TASK ITEM:
When a line in the entries below contains "field", tally it; give the tally with nothing added.

DATASET ENTRIES:
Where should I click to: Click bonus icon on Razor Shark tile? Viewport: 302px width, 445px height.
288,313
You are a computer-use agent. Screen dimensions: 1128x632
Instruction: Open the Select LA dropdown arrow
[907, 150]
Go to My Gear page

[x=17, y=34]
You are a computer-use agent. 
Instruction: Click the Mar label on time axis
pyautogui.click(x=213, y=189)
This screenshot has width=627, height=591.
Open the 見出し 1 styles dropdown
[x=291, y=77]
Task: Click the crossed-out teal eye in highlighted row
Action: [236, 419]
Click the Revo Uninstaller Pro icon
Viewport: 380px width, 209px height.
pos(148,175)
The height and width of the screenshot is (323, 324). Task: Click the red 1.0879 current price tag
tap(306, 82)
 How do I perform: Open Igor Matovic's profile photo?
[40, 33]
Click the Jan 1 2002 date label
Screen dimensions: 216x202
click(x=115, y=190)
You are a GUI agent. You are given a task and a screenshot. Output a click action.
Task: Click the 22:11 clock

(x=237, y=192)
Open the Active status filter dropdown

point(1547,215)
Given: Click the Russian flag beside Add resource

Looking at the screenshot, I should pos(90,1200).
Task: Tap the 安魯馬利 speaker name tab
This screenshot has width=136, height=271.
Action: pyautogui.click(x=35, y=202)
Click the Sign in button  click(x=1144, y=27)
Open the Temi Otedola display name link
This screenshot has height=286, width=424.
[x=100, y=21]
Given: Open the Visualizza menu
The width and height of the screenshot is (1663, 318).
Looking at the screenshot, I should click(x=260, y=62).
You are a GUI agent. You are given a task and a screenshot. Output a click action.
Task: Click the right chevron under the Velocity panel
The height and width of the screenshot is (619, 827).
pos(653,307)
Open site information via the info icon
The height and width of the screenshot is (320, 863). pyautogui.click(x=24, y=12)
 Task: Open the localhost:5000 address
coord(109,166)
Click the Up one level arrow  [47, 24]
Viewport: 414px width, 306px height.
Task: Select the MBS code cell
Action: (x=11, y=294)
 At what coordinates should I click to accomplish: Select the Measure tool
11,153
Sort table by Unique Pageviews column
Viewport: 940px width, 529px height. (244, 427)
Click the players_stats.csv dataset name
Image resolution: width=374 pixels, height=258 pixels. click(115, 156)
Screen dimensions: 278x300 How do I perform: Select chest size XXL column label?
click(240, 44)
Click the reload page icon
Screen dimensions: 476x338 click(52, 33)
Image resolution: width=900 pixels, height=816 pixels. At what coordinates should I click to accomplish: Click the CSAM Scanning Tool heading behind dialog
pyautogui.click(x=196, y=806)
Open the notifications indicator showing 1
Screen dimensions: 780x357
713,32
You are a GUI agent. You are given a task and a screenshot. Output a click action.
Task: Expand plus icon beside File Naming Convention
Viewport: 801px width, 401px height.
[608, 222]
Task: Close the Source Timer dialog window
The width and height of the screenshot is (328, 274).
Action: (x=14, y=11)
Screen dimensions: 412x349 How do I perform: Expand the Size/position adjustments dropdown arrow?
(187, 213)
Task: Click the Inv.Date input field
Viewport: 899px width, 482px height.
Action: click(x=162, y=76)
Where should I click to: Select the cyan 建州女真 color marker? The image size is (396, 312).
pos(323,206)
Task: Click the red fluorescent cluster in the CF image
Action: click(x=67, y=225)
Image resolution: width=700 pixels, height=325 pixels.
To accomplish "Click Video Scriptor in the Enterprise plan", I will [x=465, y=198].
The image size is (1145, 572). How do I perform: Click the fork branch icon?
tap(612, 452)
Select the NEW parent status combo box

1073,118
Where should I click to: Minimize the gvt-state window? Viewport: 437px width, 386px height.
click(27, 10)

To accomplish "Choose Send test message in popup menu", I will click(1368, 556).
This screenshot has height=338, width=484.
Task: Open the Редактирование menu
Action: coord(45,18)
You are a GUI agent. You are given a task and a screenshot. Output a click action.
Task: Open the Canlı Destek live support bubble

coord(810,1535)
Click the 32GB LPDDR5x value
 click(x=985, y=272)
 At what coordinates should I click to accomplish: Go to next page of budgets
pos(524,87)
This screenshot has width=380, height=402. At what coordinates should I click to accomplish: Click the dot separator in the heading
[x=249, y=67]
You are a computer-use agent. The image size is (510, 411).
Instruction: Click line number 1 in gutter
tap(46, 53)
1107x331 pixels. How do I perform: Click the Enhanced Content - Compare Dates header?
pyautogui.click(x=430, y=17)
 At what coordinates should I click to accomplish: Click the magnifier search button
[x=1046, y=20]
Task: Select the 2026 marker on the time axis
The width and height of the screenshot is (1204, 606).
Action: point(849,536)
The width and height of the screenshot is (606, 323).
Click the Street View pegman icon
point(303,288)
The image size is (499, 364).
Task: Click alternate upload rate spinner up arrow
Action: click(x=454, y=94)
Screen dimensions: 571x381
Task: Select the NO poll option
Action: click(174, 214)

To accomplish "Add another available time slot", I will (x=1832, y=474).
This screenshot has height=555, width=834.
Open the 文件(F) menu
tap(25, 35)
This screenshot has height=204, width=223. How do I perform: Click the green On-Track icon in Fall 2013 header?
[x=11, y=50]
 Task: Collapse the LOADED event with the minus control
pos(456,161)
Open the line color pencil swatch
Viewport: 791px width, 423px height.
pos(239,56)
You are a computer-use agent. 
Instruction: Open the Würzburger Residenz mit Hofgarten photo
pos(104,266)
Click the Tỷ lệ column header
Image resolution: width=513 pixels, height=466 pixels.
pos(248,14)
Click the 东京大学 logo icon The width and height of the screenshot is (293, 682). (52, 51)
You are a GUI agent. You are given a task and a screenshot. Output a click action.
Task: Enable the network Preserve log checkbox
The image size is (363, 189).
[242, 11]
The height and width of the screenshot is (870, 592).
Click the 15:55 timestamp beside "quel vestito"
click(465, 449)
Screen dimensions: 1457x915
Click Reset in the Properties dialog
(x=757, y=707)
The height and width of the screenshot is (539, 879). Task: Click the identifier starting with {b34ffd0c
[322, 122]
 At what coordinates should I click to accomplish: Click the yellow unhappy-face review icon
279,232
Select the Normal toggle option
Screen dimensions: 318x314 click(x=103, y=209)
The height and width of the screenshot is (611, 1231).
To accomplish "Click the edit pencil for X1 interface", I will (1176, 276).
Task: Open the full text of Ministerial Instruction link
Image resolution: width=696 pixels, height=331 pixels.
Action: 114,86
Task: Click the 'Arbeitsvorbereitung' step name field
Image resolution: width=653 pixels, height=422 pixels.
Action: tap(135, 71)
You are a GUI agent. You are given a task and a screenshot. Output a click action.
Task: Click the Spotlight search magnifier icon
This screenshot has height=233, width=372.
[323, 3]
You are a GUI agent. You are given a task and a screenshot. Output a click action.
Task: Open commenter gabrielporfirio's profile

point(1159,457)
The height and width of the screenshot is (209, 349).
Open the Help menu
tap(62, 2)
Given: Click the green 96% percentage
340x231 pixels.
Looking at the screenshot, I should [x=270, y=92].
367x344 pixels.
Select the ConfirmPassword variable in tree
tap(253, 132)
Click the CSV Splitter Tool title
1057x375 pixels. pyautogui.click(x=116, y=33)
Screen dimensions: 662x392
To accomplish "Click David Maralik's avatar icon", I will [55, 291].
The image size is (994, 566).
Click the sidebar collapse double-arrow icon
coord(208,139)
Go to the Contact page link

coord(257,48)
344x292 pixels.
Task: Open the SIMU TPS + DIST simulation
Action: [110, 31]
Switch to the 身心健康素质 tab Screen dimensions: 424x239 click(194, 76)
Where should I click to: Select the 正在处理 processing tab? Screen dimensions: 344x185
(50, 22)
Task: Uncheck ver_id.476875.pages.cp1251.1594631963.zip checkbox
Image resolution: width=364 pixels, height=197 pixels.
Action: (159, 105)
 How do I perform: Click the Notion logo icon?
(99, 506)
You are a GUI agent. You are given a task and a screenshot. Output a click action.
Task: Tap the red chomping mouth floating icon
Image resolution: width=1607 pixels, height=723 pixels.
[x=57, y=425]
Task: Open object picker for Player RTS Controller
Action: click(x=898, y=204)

SOLUTION:
2